Texte fourni:

++++++++++

Dans ces conditions, la tournée libanaise de Jean-Claude Cousseran n’est pas un franc succès. Et l’attentat meurtrier commis le jeudi 14 juin contre le député haririste Walid Eido survient à point nommé. En effet, le samedi 16 juin, le diplomate français devait se rendre à Damas pour un déjeuner avec le ministre syrien des Affaires étrangères, Walid Moualem. Une rencontre avec le Président Bachar el-Assad était également prévue. Il était même question que Jean-David Lévitte – le conseiller diplomatique de Nicolas Sarkozy – se rende ultérieurement à Damas, ce qui aurait permis de nommer un nouvel ambassadeur en France, poste vacant depuis plusieurs mois.

++++++++++

Données à examiner:
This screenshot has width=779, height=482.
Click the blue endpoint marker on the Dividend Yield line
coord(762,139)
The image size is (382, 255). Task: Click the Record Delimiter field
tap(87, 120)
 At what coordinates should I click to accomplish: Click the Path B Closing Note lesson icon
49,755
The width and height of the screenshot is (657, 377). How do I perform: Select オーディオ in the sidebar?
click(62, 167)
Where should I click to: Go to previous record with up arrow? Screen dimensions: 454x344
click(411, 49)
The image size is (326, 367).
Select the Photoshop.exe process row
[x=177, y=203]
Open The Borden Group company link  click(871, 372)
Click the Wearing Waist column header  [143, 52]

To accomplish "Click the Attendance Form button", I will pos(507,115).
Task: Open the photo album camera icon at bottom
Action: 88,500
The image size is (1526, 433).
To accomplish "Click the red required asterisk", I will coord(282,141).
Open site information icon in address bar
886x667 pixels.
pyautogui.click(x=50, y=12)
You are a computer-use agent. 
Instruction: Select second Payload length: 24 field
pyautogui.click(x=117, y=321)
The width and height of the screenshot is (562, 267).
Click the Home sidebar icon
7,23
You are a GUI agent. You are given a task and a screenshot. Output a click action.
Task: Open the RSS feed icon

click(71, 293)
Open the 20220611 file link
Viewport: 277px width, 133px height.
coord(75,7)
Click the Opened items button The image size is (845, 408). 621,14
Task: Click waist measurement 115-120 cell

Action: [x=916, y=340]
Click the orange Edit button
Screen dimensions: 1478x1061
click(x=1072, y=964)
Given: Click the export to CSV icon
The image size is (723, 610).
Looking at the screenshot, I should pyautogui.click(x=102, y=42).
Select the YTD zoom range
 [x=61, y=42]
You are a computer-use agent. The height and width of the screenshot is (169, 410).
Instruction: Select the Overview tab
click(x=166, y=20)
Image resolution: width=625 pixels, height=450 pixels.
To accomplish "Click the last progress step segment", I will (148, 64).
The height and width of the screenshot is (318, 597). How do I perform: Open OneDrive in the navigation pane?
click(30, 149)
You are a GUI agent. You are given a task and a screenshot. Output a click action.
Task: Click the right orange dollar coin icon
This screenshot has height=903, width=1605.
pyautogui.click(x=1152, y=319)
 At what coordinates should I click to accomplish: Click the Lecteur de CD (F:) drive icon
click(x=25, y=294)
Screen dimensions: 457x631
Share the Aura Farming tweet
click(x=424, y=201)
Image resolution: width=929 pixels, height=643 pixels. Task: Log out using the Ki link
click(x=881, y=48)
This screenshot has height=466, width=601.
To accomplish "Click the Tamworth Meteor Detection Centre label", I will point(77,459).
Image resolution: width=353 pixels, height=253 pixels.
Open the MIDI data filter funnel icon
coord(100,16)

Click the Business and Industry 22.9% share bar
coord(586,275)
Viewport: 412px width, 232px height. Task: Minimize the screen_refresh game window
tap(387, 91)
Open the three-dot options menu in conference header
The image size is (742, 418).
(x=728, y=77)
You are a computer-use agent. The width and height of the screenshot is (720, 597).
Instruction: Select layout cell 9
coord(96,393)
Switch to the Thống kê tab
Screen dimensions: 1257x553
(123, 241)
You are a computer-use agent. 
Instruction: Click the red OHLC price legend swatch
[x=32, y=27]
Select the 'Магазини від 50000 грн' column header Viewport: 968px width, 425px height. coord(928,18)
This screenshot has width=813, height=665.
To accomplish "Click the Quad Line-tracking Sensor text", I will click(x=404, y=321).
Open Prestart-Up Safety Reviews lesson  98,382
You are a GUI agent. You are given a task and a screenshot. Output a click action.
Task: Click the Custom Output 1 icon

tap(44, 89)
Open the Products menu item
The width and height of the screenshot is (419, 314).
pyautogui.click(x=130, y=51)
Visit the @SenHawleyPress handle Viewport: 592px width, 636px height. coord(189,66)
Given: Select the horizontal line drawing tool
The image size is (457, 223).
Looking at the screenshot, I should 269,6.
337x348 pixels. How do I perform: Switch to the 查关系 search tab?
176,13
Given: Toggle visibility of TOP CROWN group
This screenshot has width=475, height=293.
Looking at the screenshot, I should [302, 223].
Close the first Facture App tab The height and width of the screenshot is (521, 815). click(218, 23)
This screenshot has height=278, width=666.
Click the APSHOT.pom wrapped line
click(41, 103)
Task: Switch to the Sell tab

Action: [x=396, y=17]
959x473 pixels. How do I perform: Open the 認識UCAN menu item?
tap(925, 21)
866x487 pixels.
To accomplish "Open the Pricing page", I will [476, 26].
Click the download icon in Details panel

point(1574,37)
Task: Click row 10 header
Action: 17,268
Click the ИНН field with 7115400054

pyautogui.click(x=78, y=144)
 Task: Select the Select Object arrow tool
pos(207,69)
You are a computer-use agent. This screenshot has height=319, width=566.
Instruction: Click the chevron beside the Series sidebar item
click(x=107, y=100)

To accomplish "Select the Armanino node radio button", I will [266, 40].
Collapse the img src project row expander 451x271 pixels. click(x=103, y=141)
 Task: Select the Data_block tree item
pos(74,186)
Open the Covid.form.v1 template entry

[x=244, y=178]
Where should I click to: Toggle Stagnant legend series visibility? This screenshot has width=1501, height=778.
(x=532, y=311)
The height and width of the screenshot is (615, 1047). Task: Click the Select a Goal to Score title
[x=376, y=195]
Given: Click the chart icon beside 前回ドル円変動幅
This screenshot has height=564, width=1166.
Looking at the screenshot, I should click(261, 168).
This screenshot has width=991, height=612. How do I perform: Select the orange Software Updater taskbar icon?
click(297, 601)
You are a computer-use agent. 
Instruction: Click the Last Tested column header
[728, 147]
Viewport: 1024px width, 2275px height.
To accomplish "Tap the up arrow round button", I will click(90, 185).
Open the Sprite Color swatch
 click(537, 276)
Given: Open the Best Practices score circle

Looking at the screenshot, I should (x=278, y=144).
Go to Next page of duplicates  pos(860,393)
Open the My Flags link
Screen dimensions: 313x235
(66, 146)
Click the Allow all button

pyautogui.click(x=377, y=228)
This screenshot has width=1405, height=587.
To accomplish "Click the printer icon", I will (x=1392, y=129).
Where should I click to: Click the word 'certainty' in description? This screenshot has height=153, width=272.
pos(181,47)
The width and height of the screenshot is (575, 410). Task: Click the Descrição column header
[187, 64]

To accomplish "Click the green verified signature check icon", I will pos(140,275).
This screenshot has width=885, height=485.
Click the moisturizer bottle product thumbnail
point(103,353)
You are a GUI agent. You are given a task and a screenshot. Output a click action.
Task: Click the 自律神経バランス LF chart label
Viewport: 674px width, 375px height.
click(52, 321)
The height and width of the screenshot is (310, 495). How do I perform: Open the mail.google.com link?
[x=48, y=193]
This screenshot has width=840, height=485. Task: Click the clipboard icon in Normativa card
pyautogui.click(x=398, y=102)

++++++++++

Mise en pratique:
1 - D'après le texte sur la tournée libanaise de Jean-Claude Cousseran, avec qui le diplomate français devait-il déjeuner à Damas le samedi 16 juin ?
2 - Recopiez le passage du texte sur la tournée libanaise de Jean-Claude Cousseran qui commence par « Dans ces conditions, la » et se poursuit jusqu'à « depuis plusieurs mois. ».
3 - Poursuivez le texte sur la tournée libanaise de Jean-Claude Cousseran là où il s'arrête.
Vous n'aurez pas besoin des items.

Réponses aux consignes:
1 - Avec le ministre syrien des Affaires étrangères, Walid Moualem.

2 -
Dans ces conditions, la tournée libanaise de Jean-Claude Cousseran n’est pas un franc succès. Et l’attentat meurtrier commis le jeudi 14 juin contre le député haririste Walid Eido survient à point nommé. En effet, le samedi 16 juin, le diplomate français devait se rendre à Damas pour un déjeuner avec le ministre syrien des Affaires étrangères, Walid Moualem. Une rencontre avec le Président Bachar el-Assad était également prévue. Il était même question que Jean-David Lévitte – le conseiller diplomatique de Nicolas Sarkozy – se rende ultérieurement à Damas, ce qui aurait permis de nommer un nouvel ambassadeur en France, poste vacant depuis plusieurs mois.

3 -
Toutefois, ce rétablissement des relations ne devait pas se faire au détriment du gouvernement de Fouad Siniora et sortir du cadrage « formel » de Condoleezza Rice. Dans la perspective d’une amitié franco-américaine retrouvée, la politique libano-syrienne de Nicolas Sarkozy s’articule autour d’une équation stricte : l’Occident a fait beaucoup de concessions à la Syrie, sans aucun retour. Il est temps de lui tendre la main, mais, parallèlement, de lui demander des comptes. C’est ainsi à Damas de prouver sa bonne foi en modifiant radicalement son comportement au Liban, en Irak et en Palestine. Ce faisant, Damas pourrait être récompensé par le déblocage des négociations sur l’accord d’association syro-européen, gelées depuis trois ans.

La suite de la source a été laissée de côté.